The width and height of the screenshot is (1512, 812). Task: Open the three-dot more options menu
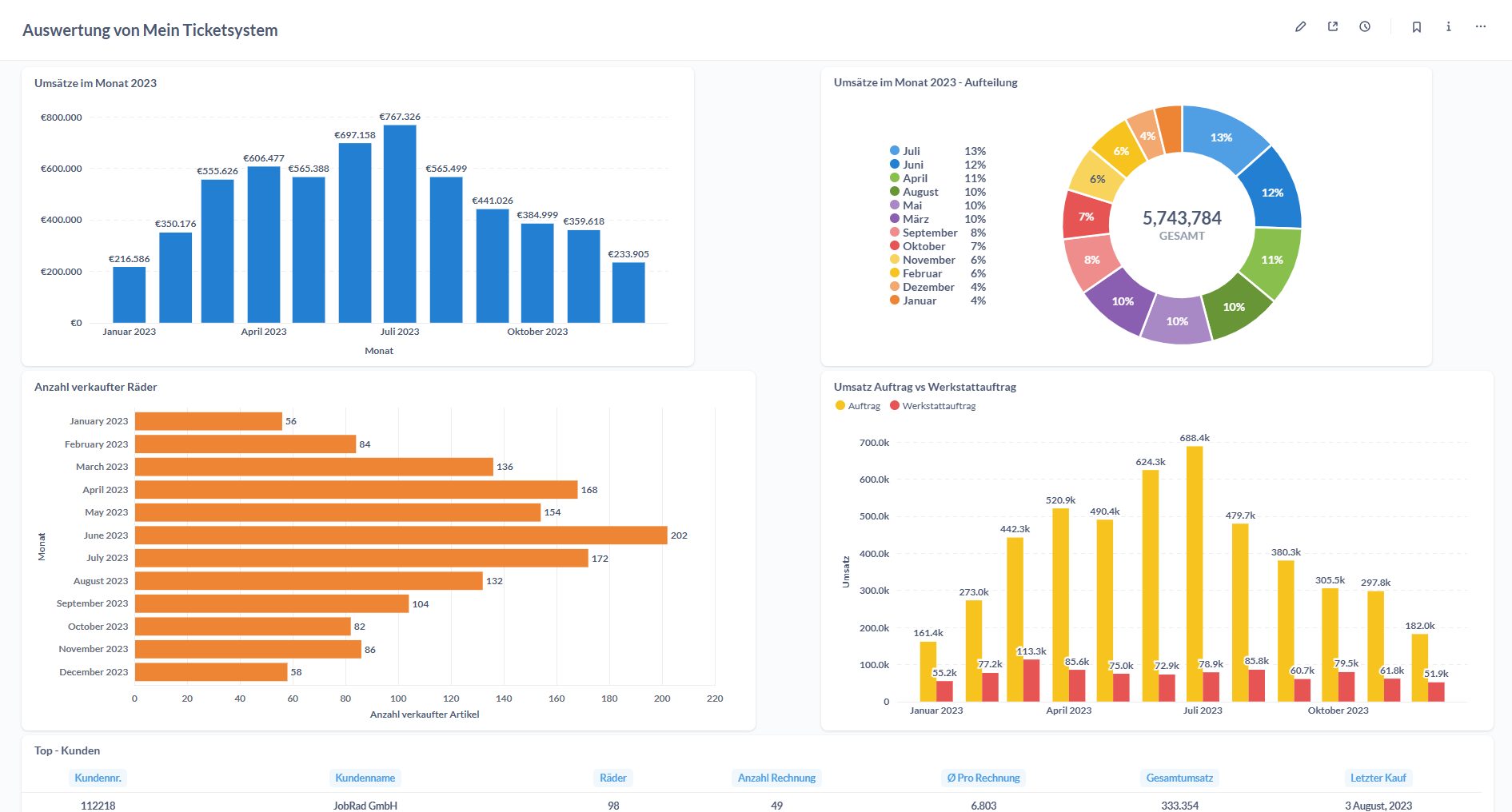pos(1480,27)
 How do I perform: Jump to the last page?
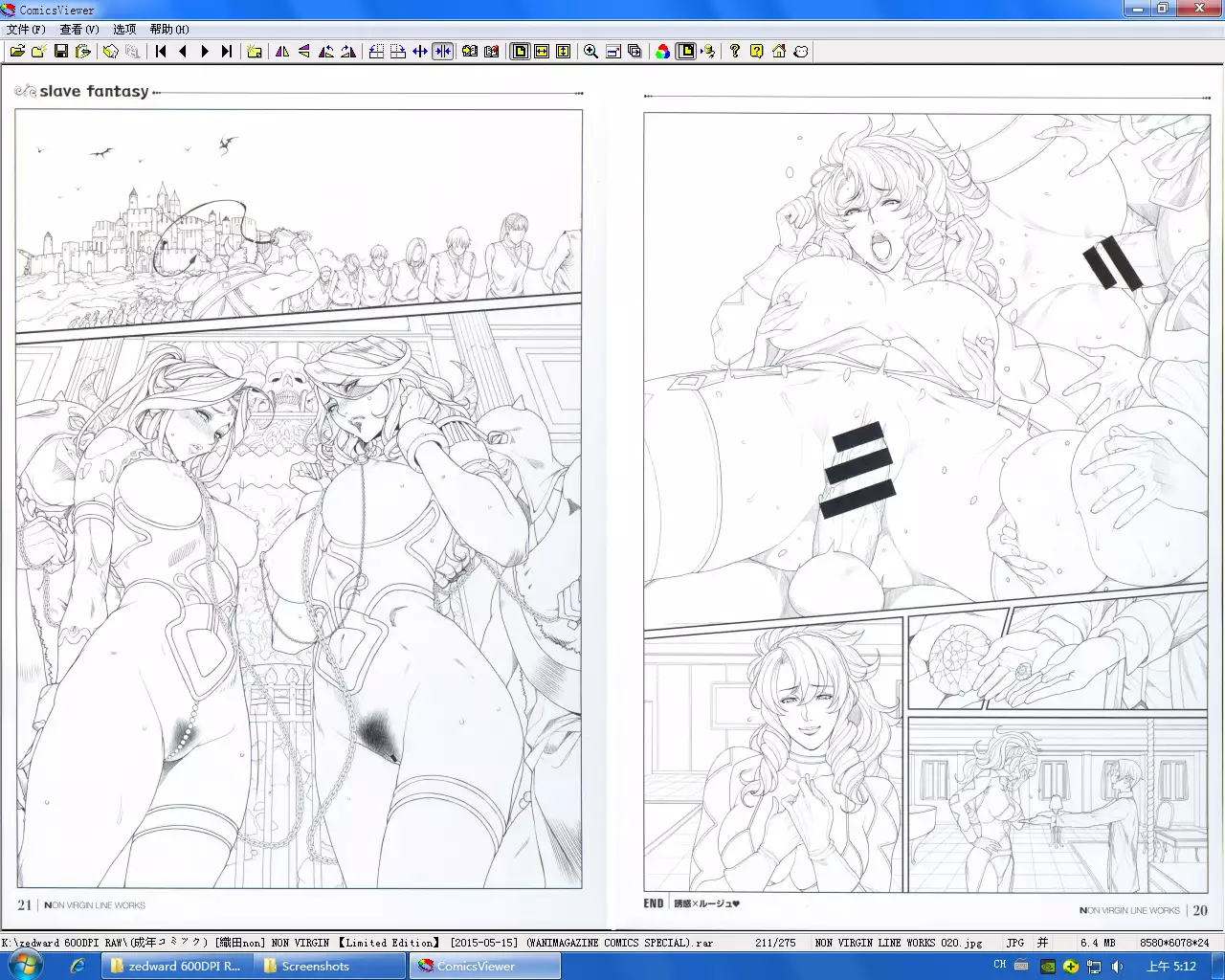pyautogui.click(x=227, y=52)
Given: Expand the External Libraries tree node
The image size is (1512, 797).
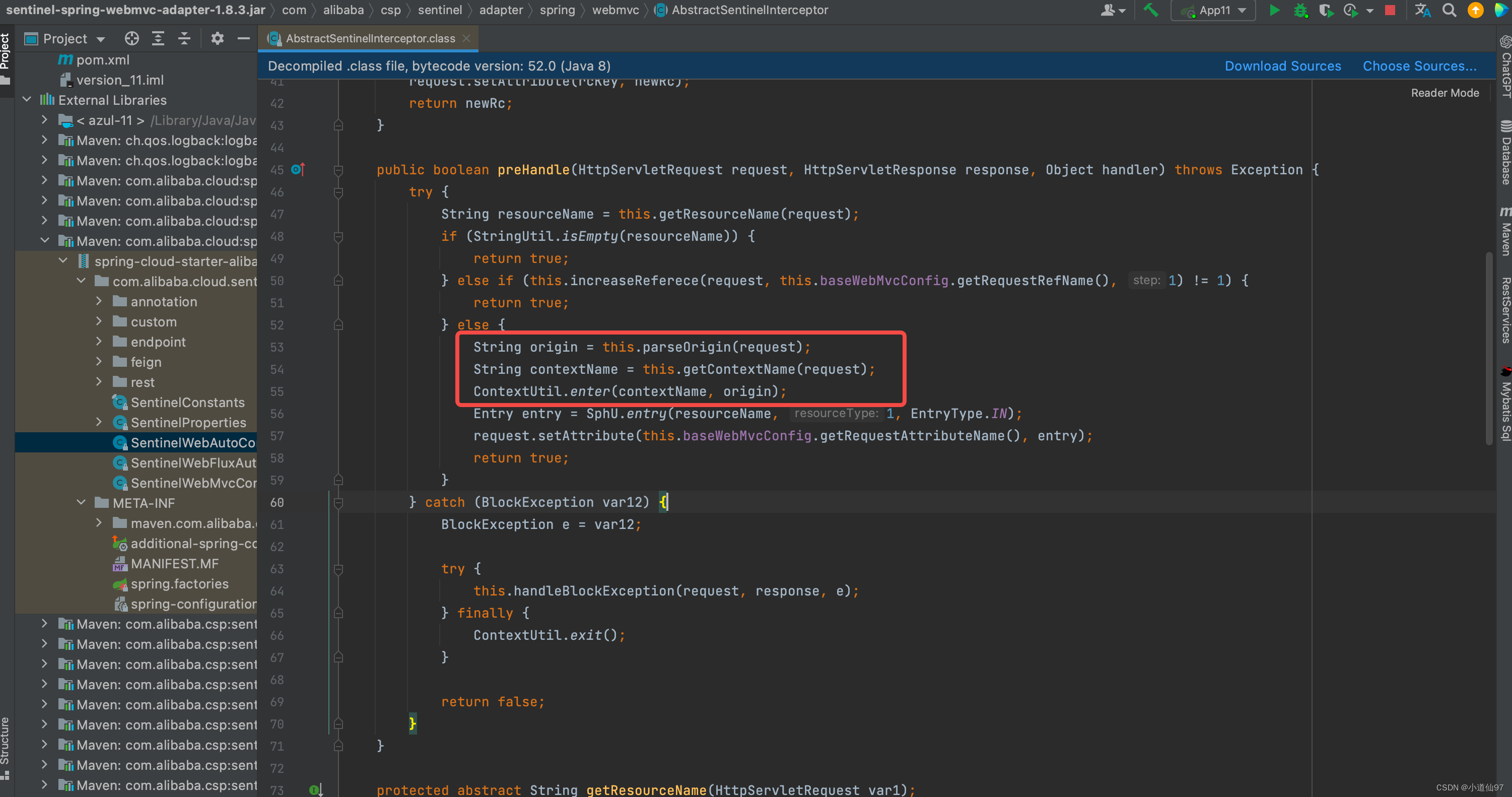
+===+
(Assigned task):
Please set down every record above exactly as it appears, leaving out the pictures.

(Completed exercise):
The width and height of the screenshot is (1512, 812). Task: Open the three-dot more options menu
pos(1480,27)
 How do I perform: Jump to the last page?
pyautogui.click(x=227, y=52)
Given: Expand the External Libraries tree node
The image size is (1512, 797).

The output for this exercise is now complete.